Es ist auf jeden Fall deutlich geworden, daß das Interesse im Westen sehr viel größer ist als die Zahl von dort 1200 Aktiven. Wir wollen, daß jetzt mehr Leute aus dem Bundesvorstand nach Westdeutschland fahren. Bisher hat Gysi Säle gefüllt, aber sonst war da nichts. Die anderen haben sich hinter ihm versteckt. Gysi soll ruhig weiterhin seine Säle füllen, aber andere müssen auch Veranstaltungen übernehmen, z.B in einen Jugendclub oder zu einer Hochschulgruppe gehen. Wir haben sowieso die Erfahrung gemacht, daß man von den 1000 Leuten, die zu einer Gysi-Veranstaltung kommen, nur die wenigsten davon überzeugen kann, PDS zu wählen. Andere Treffen in einem kleineren Kreis, wo Brie mit 10 Leuten theoretisch diskutiert und sich vielleicht eine neue Gruppe vor Ort bildet, sind deswegen viel wichtiger. Es gründen sich in Westdeutschland im Moment ja viele Wählerinitiativen PDS. Das sind Leute, die nicht in der Partei mitmachen, aber den Wahlkampf unterstützen wollen. Darauf setze ich mehr als auf Großveranstaltungen.

¿Wie erlebst Du die anderen GenossInnen im PDS-Bundesvorstand? Ist das ein autoritätsbelastetes Verhältnis, hat das was von einem Apparat oder ist das eher kollegial?

Ein richtiger Apparat ist das hier nicht, ganz einfach weil die Kapazität dafür nicht da ist.

Das Verhältnis mit den anderen war anfangs schon so, daß ich die Kleine war, die Politik machen wollte. Inzwischen ist das anders geworden, sie akzeptieren mich. Da muß ich aber auch dazu sagen, daß sich der Bundesvorstand nur alle 2 Wochen trifft und ansonsten alle ihr eigenes Ding machen. Dieses gemeinsame Vorgehen des Bundesvorstandes fehlt der PDS auch gelegentlich. Auf den Vorstandssitzungen reden wir über organisatorische Probleme, wenn es über inhaltliche Themen geht, dann sind das fast nie Diskussionen, die am Schluß einen Konsens hervorbringen. Zwischen mir und Sarah von der KPF z.B. besteht ein himmelweiter Unterschied. Der wird in der Auseinandersetzung nicht überwunden, sondern bleibt einfach im Raum stehen.

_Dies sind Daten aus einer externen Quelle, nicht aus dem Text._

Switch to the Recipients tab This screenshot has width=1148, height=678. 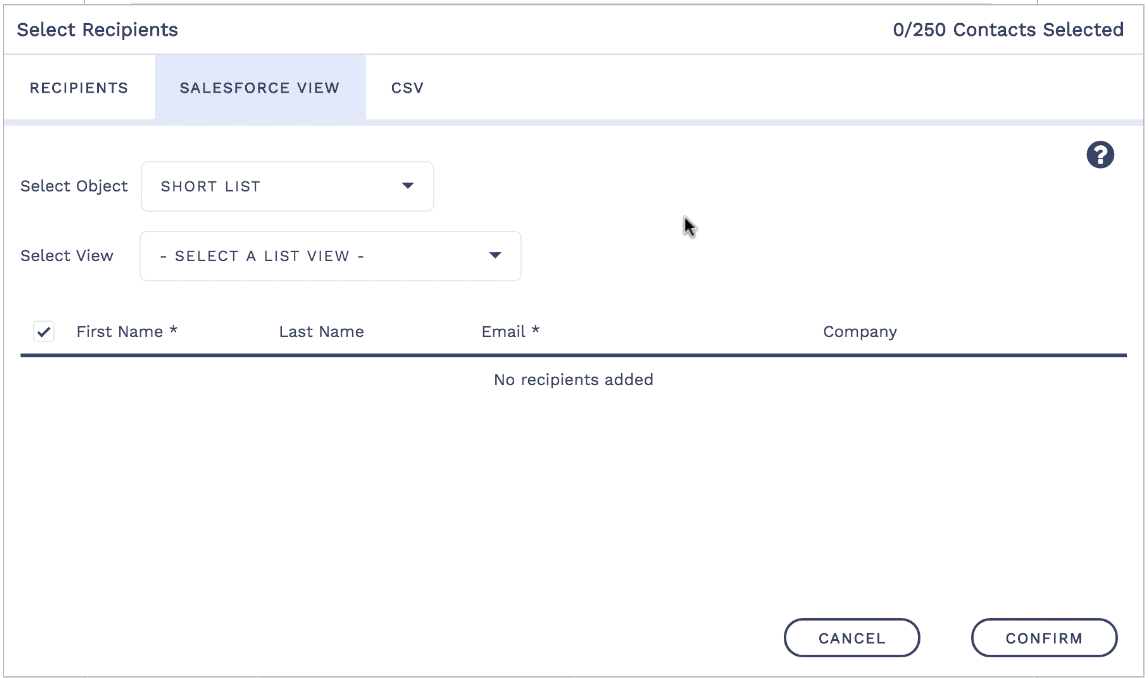coord(79,88)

¿Wie bist Du überhaupt in den Bundesvorstand gekommen?

Die PDS hatte anfangs einen Bundesvorstand von 100 Leuten, in den ich durch einen Zufall gewählt wurde, weil zwei andere Frauen der „Jungen Genossinnen“ ausgefallen sind. Damals war ich noch nicht mal richtig Mitglied. Ende 1991 dann wurde der Bundesvorstand auf unseren Vorschlag hin auf 18 Leute reduziert. Kurz vor dieser Wahl haben mir Gysi und andere geraten, mich aufstellen zu lassen. Sie meinten, es wäre wichtig zu sehen, wie das Klima in der PDS ist, ob Leute wie ich überhaupt kandidieren können. Die Toleranzgrenze der Partei sollte ausgelotet werden. Und dann wurde ich mit 90 Prozent der Stimmen und dem besten Ergebnis nach Gysi auch tatsächlich gewählt.

¿Zum Abschluß die arranca!-Lieblingsfrage zur Neukonstituierung der Linken. Mit welchen Gruppen, Initiativen, Bündnissen kannst Du Dir vorstellen, daß in der Zukunft für die Linke wieder was zu holen sein wird?

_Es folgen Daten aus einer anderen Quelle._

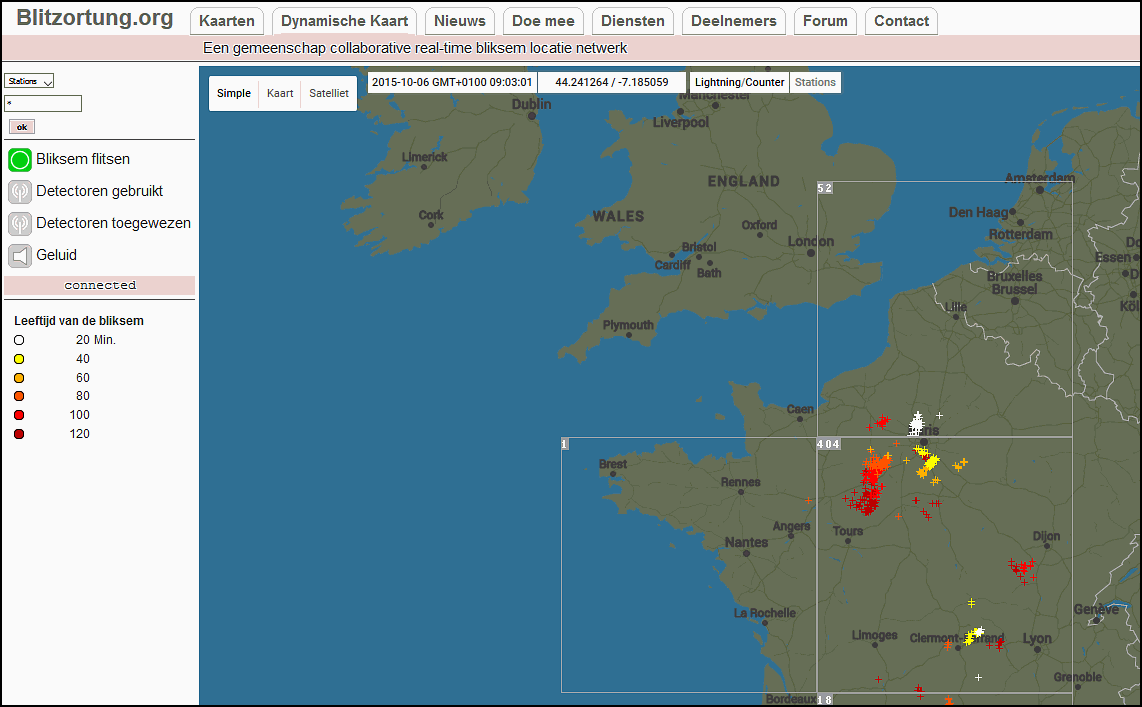Switch map to Kaart view
1142x707 pixels.
pos(280,93)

Erstmal ist es mir natürlich wichtig, der Rechtswende etwas entgegenzusetzen. Da würde ich mit allen Leuten, die ehrlich gegen Neofaschismus und Rassismus auf die Straße gehen wollen, zusammenarbeiten. Was linke Politik anbelangt, hoffe ich auf Bewegungen außerhalb der Parlamente. In den Institutionen gibt es im besten Fall reformistische Ansätze, da muß schon etwas von außen kommen. Da denke ich an Antirassistische Inis, Antifa-Gruppen, „konstruktive“ Autonome, aber auch an linke SPDlerInnen. Also von radikaldemokratischen Ansätzen wie sie Jutta Ditfurth vertritt bis zur reformistischen Politik des Andre Brie. Außerdem finde ich sehr wichtig, daß über den Tellerrand hinweggeschaut und ein internationales Netwerk angestrebt wird.

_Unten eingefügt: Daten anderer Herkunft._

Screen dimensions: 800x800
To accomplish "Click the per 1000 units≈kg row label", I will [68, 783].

¿Würdest Du politische Gefangene aus der RAF auch in die Diskussion einbeziehen?

Auf jeden Fall. Ich finde die Debatte dort sehr wichtig und bin der Meinung, daß die Erfahrungen der Gefangenen für eine Neukonstituierung der Linken unentbehrlich sind.

¿Militante Politik gehört also dazu?

Ja klar. Ich weiß nicht, was heute richtig ist und aus diesem Grund grenze ich niemanden aus. Ich lehne autoritäre Ansätze ab. Deshalb habe ich meine Probleme mit der KPF, sonst möchte ich mit möglichst vielen zusammenarbeiten.